Il vescovo Domenico affida al Vangelo del giorno gli spunti per le conclusioni del’Incontro Pastorale 2018. «Gesù lascia la regione di Tiro e passando attraverso il territorio di Sidone va oltre il lago di Tiberiade, nel territorio della Decapoli. Si reca in zone pagane, ma fedele al suo mandato non fa il missionario in queste terre. Semplicemente le lambisce per far intendere che i suoi discepoli si rivolgeranno poi a tutti i popoli. Gesù è attorniato dai 12 e da alcune donne. E mentre cammina gli si fa incontro un sordomuto che è il simbolo di una grave menomazione. E’ impossibilitato ad ascoltare e quindi a comunicare. Dunque, è isolato. Gesù lo porta in disparte, lontano dalla folla e con le sue mani agisce su quel corpo: gli pone le dita negli orecchi, quasi per aprirli, per circonciderli e renderli capaci di ascolto; poi prende con le dita un po’ della propria saliva e gli tocca la lingua, quasi simulando un bacio, dove la saliva dell’uno si mescola con quella dell’altro. Questa gestualità manuale, e quasi primitiva, dice confidenza, vicinanza, risveglio dei sensi corporali. Gesù poi emette un gemito, guardando verso il cielo per dire la sua partecipazione e la sua invocazione della salvezza. Quindi, dice una parola forte: Effatà, cioè apriti!»

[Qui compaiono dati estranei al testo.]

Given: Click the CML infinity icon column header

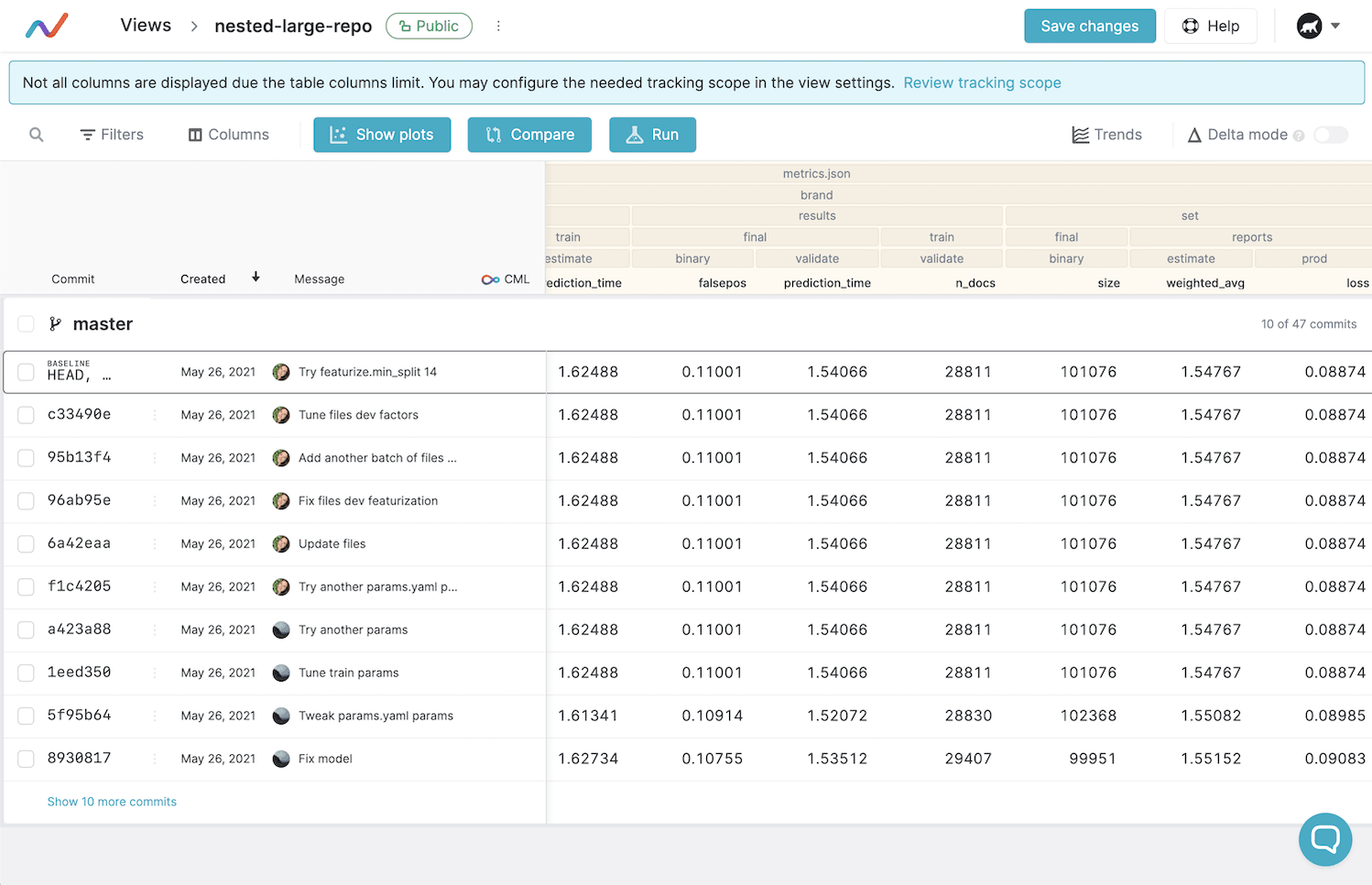Looking at the screenshot, I should pos(491,279).
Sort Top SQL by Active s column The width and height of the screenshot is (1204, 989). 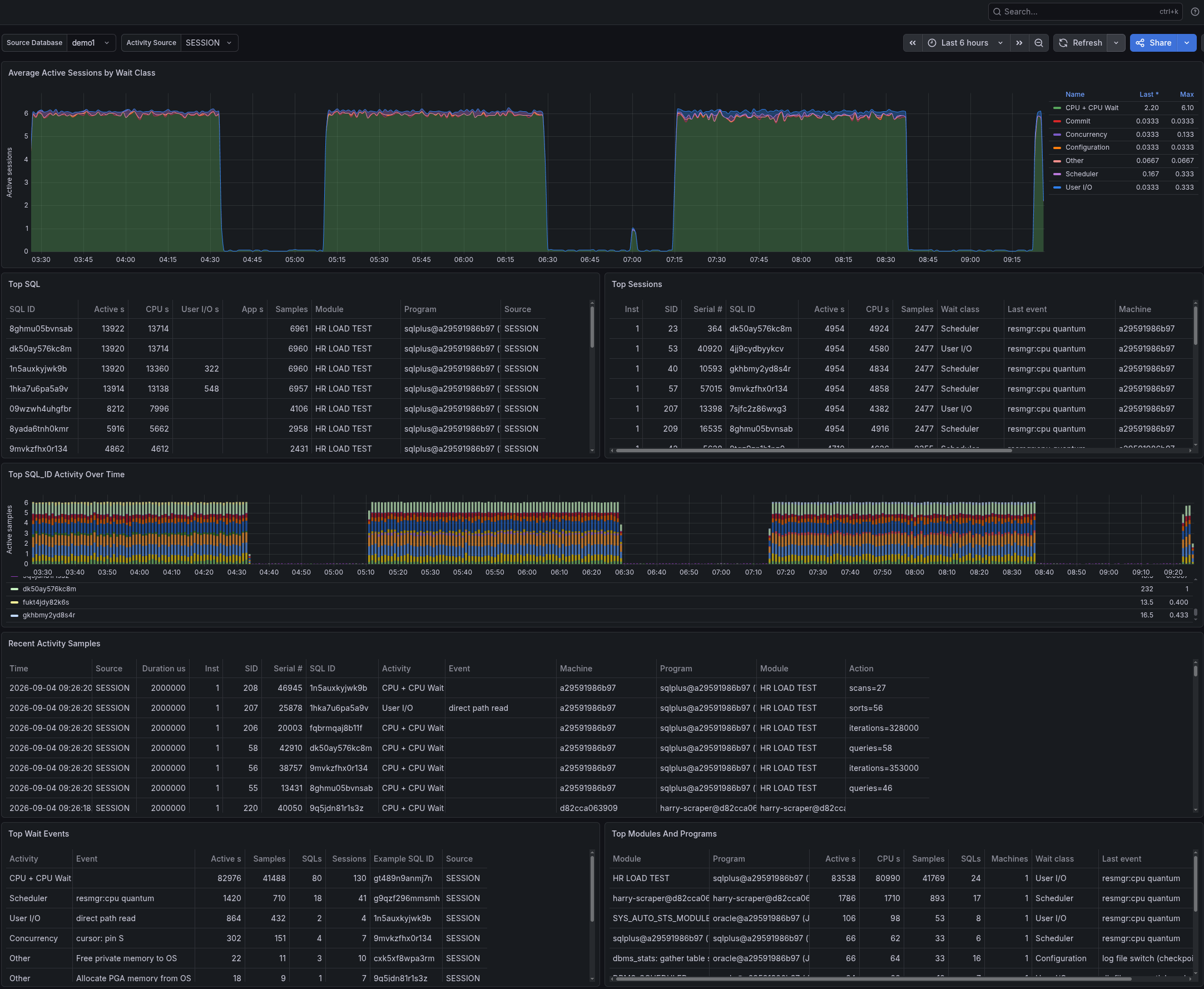109,309
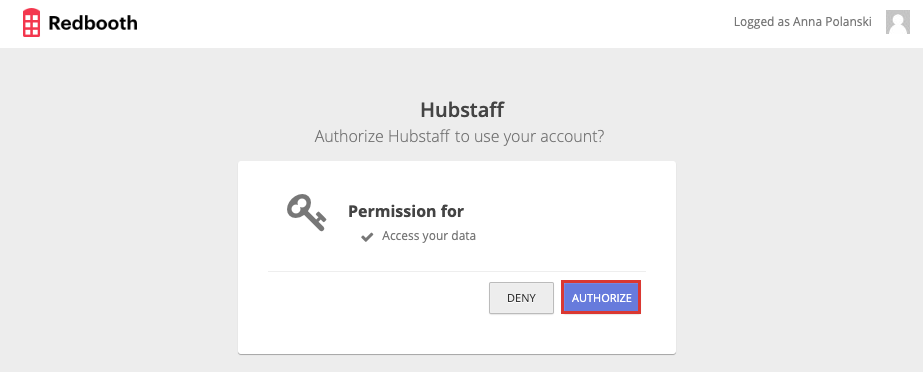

L’episodio del sordomuto apre a tante prospettive inquadrate nella due giorni appena conclusa. Tanti spunti che hanno permesso alle persone di comprendere che vale la pena sviluppare e aprire le situazioni chiuse, bloccate.
«Aprirsi all’altro, agli altri, a Dio si impara e Gesù ci fa capire che non bastano pensieri e sentimenti, non bastano parole, occorre l’incontro delle carni, dei corpi, per poter intravvedere una guarigione che va sempre oltre quella fisica e apre alla comunione».
«Dietro questo racconto c’è la conclusione del nostro Incontro pastorale sulla dimensione sociale del vangelo», conclude monsignor Pompili. Come spiegato nei loro interventi dal professor Stefano Zamagni e dal professor Lugino Bruni, entrambi insigni economisti, che hanno voluto aprire orizzonti nuovi verso i temi del lavoro e dello sviluppo.
S-viluppo appunto, con la s iniziale, a significare il contrario di viluppo, di avviluppamento e chiusura in se stessi senza osservare né aprirsi al mondo circostante, come sottolineato dal professor Zamagni.
«Come disse il saggista Enzo Bianchi – prosegue il vescovo – l’uomo è fatto di buchi, e se uno di questi si ottura, c’è sempre un problema. È per questo che occorre individuare il problema, e sbloccarsi».
«Dai due giorni di lavori abbiamo appreso che bisogna sviluppare le nostre capacità, le nostre relazioni, perché la capacità di noi cristiani è legata al superamento degli ostacoli che ci portano alla segregazione proprio come il sordomuto».